◆ **Supplied data**
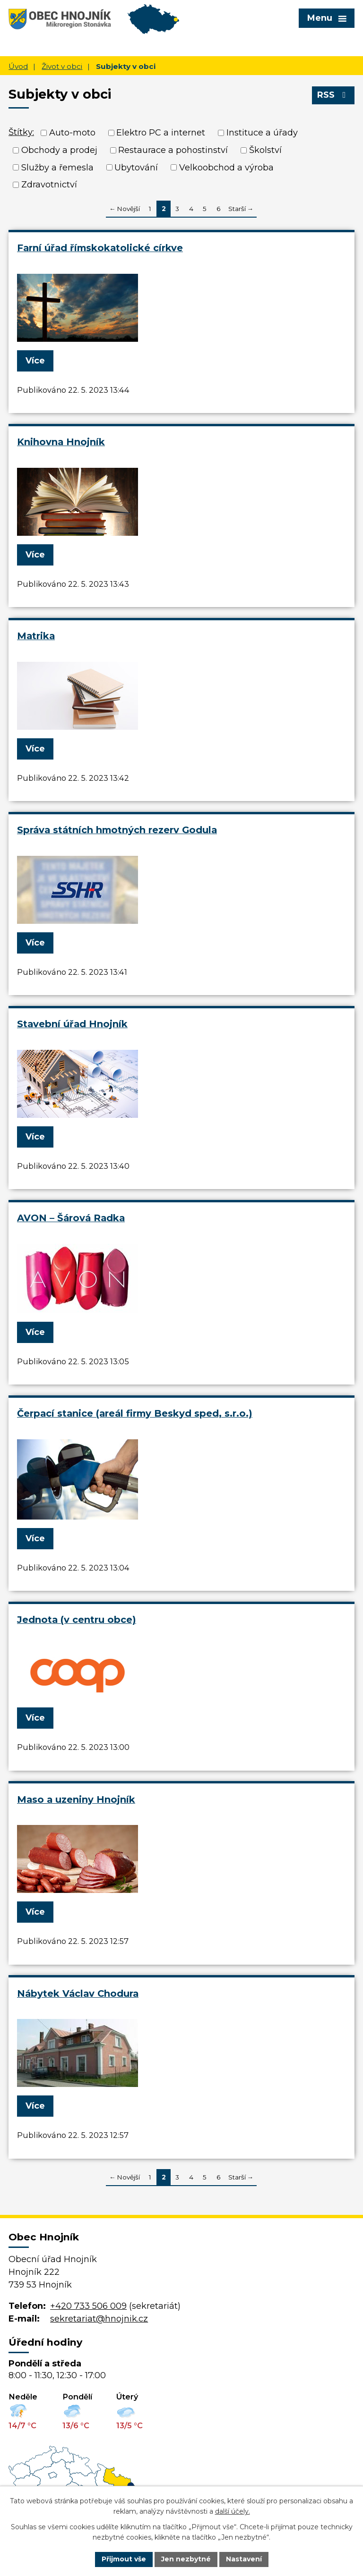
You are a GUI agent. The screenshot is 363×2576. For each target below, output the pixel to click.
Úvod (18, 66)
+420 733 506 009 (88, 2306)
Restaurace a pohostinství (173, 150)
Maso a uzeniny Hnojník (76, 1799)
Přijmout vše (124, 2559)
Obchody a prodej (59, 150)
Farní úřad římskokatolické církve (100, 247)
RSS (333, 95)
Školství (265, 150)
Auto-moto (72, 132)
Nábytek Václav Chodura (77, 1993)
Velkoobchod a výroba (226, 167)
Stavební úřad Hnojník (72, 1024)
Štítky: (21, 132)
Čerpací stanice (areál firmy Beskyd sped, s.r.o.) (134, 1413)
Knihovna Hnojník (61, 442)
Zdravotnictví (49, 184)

==

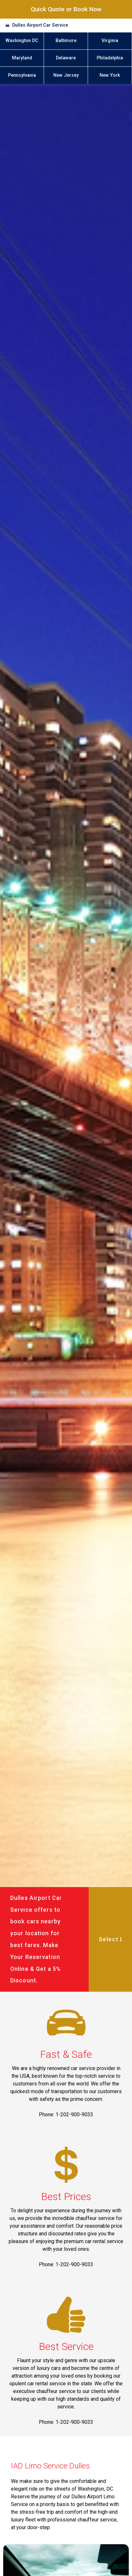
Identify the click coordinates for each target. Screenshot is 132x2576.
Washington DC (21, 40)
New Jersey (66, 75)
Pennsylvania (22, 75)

* * *

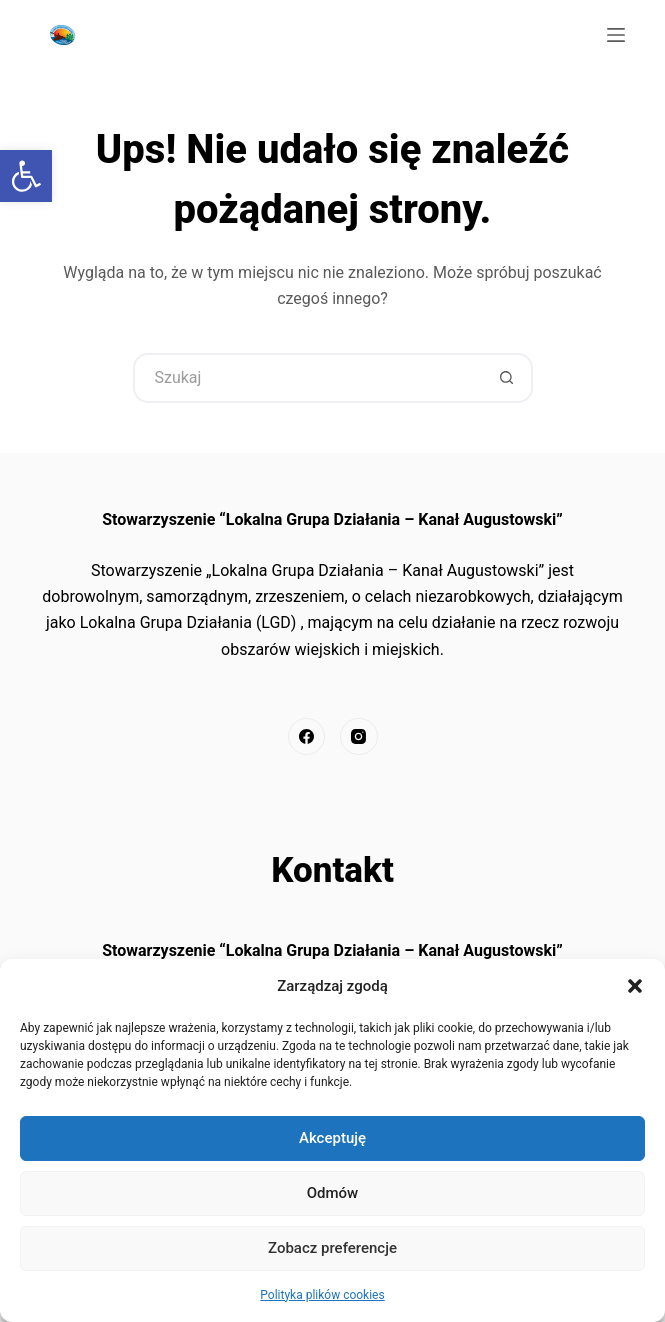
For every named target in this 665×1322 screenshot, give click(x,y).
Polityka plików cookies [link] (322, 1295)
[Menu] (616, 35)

◆ **Exercise details**
Reproduce the lines starting with the one containing "You are a GUI" and going on through the one containing "Knihovna Hnojník (61, 442)", keeping the requests, and add 14 to every coordinate in the answers.

◆ **Expected output**
You are a GUI agent. The screenshot is 363×2576. For each target below, output the pixel to click.
Úvod (32, 80)
+420 733 506 009 (102, 2320)
Restaurace a pohostinství (187, 164)
Maso a uzeniny Hnojník (90, 1813)
Přijmout vše (138, 2573)
Obchody a prodej (73, 164)
Farní úřad římskokatolické církve (114, 261)
RSS (347, 109)
Školství (279, 164)
Auto-moto (86, 146)
Nábytek Václav Chodura (91, 2007)
Velkoobchod a výroba (240, 181)
Stavební úřad Hnojník (86, 1038)
Štítky: (35, 146)
Čerpací stanice (areál firmy Beskyd sped, s.r.o.) (148, 1427)
Knihovna Hnojník (75, 456)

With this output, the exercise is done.